In [None]:
import math
import time
import string
import sys
import unidecode

import pandas as pd
import numpy as np
from collections import Counter
import nltk

import torch
import torch.nn as nn
import torch.nn.functional as F
import torch.autograd as autograd
from torch.utils.data import DataLoader, Dataset

from data import get_train_test_split, get_sentences

device = torch.device("cuda" if torch.cuda.is_available() else "cpu")

# Model

### Positional Encoding
On concatene à notre vecteur (qui represente une suite de caractère) un vecteur qui représente la position des caractères.

In [None]:
class PositionalEncoding(nn.Module):

    def __init__(self, d_model, dropout=0.1, max_len=5000):
        super(PositionalEncoding, self).__init__()
        self.dropout = nn.Dropout(p=dropout)

        pe = torch.zeros(max_len, d_model)
        position = torch.arange(0, max_len, dtype=torch.float).unsqueeze(1)
        div_term = torch.exp(torch.arange(0, d_model, 2).float() * (-math.log(10000.0) / d_model))
        pe[:, 0::2] = torch.sin(position * div_term)
        pe[:, 1::2] = torch.cos(position * div_term)
        pe = pe.unsqueeze(0).transpose(0, 1)
        self.register_buffer('pe', pe)

    def forward(self, x):
        x = x + self.pe[:x.size(0), :]
        return self.dropout(x)

### Model (Transformers)

Définition du Transformers au niveau des caractères.
Le modèle comprend:
- Position Encoder - pour créer le vecteur de représentation des caractères
- Encoder (Embeddings) - pour créer le vecteur de représentation de la chaine de caractères
- Encoder Layers - Transformers (plusieurs couches)
- Decoder - retourne un vecteur de représentation de la chaine de caractères prédite

In [None]:
class ANAIS(nn.Module):
    """Transformers based model"""
    
    def __init__(self, vocab_size, emb_dim, num_heads, hidden_size, num_layers, dropout=0.5):
        super(ANAIS, self).__init__()
        self.model_type = 'Transformer'
        self.pos_encoder = PositionalEncoding(emb_dim, dropout)
        encoder_layers = nn.TransformerEncoderLayer(emb_dim, num_heads, hidden_size, dropout)
        self.transformer_encoder = nn.TransformerEncoder(encoder_layers, num_layers)
        self.encoder = nn.Embedding(vocab_size, emb_dim)
        self.emb_dim = emb_dim
        self.decoder = nn.Linear(emb_dim, vocab_size)
        self.init_weights()

    def generate_square_subsequent_mask(self, sz):
        mask = (torch.triu(torch.ones(sz, sz)) == 1).transpose(0, 1)
        mask = mask.float().masked_fill(mask == 0, float('-inf')).masked_fill(mask == 1, float(0.0))
        return mask

    def init_weights(self):
        initrange = 0.1
        self.encoder.weight.data.uniform_(-initrange, initrange)
        self.decoder.bias.data.zero_()
        self.decoder.weight.data.uniform_(-initrange, initrange)
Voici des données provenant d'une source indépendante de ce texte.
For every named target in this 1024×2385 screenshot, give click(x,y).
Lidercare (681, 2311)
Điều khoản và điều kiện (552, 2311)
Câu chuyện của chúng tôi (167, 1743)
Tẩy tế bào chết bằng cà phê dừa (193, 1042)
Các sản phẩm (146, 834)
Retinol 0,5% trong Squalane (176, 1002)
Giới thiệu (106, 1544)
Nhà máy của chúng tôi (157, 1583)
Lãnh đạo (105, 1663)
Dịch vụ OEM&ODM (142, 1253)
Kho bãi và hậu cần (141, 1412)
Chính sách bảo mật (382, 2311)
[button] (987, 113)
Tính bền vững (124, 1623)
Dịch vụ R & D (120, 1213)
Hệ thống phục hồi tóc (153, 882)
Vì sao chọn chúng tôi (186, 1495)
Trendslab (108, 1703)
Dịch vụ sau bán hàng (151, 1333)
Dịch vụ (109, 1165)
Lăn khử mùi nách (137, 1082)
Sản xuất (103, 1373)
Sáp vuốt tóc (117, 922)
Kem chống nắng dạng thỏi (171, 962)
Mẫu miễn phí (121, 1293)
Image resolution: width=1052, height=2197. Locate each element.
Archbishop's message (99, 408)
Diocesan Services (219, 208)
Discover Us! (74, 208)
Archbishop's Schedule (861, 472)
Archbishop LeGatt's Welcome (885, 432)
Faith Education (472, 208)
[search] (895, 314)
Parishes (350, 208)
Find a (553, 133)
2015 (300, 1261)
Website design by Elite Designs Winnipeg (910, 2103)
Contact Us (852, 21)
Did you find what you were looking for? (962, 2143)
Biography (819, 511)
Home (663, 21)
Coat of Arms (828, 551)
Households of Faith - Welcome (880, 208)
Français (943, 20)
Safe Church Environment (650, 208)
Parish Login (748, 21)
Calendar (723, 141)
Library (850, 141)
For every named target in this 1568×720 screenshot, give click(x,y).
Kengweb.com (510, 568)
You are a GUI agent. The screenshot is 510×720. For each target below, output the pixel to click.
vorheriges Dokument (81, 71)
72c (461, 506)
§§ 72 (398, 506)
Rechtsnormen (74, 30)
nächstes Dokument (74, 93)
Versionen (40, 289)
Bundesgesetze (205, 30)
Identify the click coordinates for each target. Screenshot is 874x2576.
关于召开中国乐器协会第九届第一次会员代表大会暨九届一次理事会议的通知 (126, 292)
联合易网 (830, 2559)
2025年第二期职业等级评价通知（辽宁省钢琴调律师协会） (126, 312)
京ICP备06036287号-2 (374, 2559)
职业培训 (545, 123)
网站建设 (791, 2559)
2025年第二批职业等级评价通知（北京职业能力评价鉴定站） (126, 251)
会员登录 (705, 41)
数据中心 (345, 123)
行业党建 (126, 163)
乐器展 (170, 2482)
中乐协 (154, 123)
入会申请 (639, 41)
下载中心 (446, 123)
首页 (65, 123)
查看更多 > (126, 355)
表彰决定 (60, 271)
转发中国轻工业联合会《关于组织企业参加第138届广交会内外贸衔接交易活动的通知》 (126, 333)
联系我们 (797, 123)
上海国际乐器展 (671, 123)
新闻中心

    def forward(self, src, src_mask):
        src = self.encoder(src) * math.sqrt(self.emb_dim)
        src = self.pos_encoder(src)
        output = self.transformer_encoder(src, src_mask)
        output = self.decoder(output)
        return output
    
    def train(self, dataset, num_epochs=1, lr=5.0):
        criterion = nn.CrossEntropyLoss()
        optimizer = torch.optim.SGD(self.parameters(), lr=lr)
        scheduler = torch.optim.lr_scheduler.StepLR(optimizer, 1.0, gamma=0.95)
        
        model.train() # Turn on the train mode
        total_loss = 0.
        start_time = time.time()
        src_mask = self.generate_square_subsequent_mask(bptt).to(device)
        
        for batch, i in enumerate(range(0, train_data.size(0) - 1, bptt)):
            data, targets = get_batch(train_data, i)
            optimizer.zero_grad()
            if data.size(0) != bptt:
                src_mask = model.generate_square_subsequent_mask(data.size(0)).to(device)
            
            output = self.forward(data, src_mask)
            loss = criterion(output.view(-1, ntokens), targets)
            loss.backward()
            torch.nn.utils.clip_grad_norm_(model.parameters(), 0.5)
            optimizer.step()

            total_loss += loss.item()
            log_interval = 200
            
            if batch % log_interval == 0 and batch > 0:
                cur_loss = total_loss / log_interval
                elapsed = time.time() - start_time
                print('| epoch {:3d} | {:5d}/{:5d} batches | '
                      'lr {:02.2f} | ms/batch {:5.2f} | '
                      'loss {:5.2f} | ppl {:8.2f}'.format(
                        epoch, batch, len(train_data) // bptt, scheduler.get_lr()[0],
                        elapsed * 1000 / log_interval,
                        cur_loss, math.exp(cur_loss)))
                total_loss = 0
                start_time = time.time()
                
    def evaluate(eval_model, data_source):
        self.eval() # Turn on the evaluation mode
        total_loss = 0.
        src_mask = self.generate_square_subsequent_mask(bptt).to(device)
        with torch.no_grad():
            for i in range(0, data_source.size(0) - 1, bptt):
                data, targets = get_batch(data_source, i)
                if data.size(0) != bptt:
                    src_mask = self.generate_square_subsequent_mask(data.size(0)).to(device)
                output = self.forward(data, src_mask)
                output_flat = output.view(-1, ntokens)
                total_loss += len(data) * criterion(output_flat, targets).item()
        return total_loss / (len(data_source) - 1)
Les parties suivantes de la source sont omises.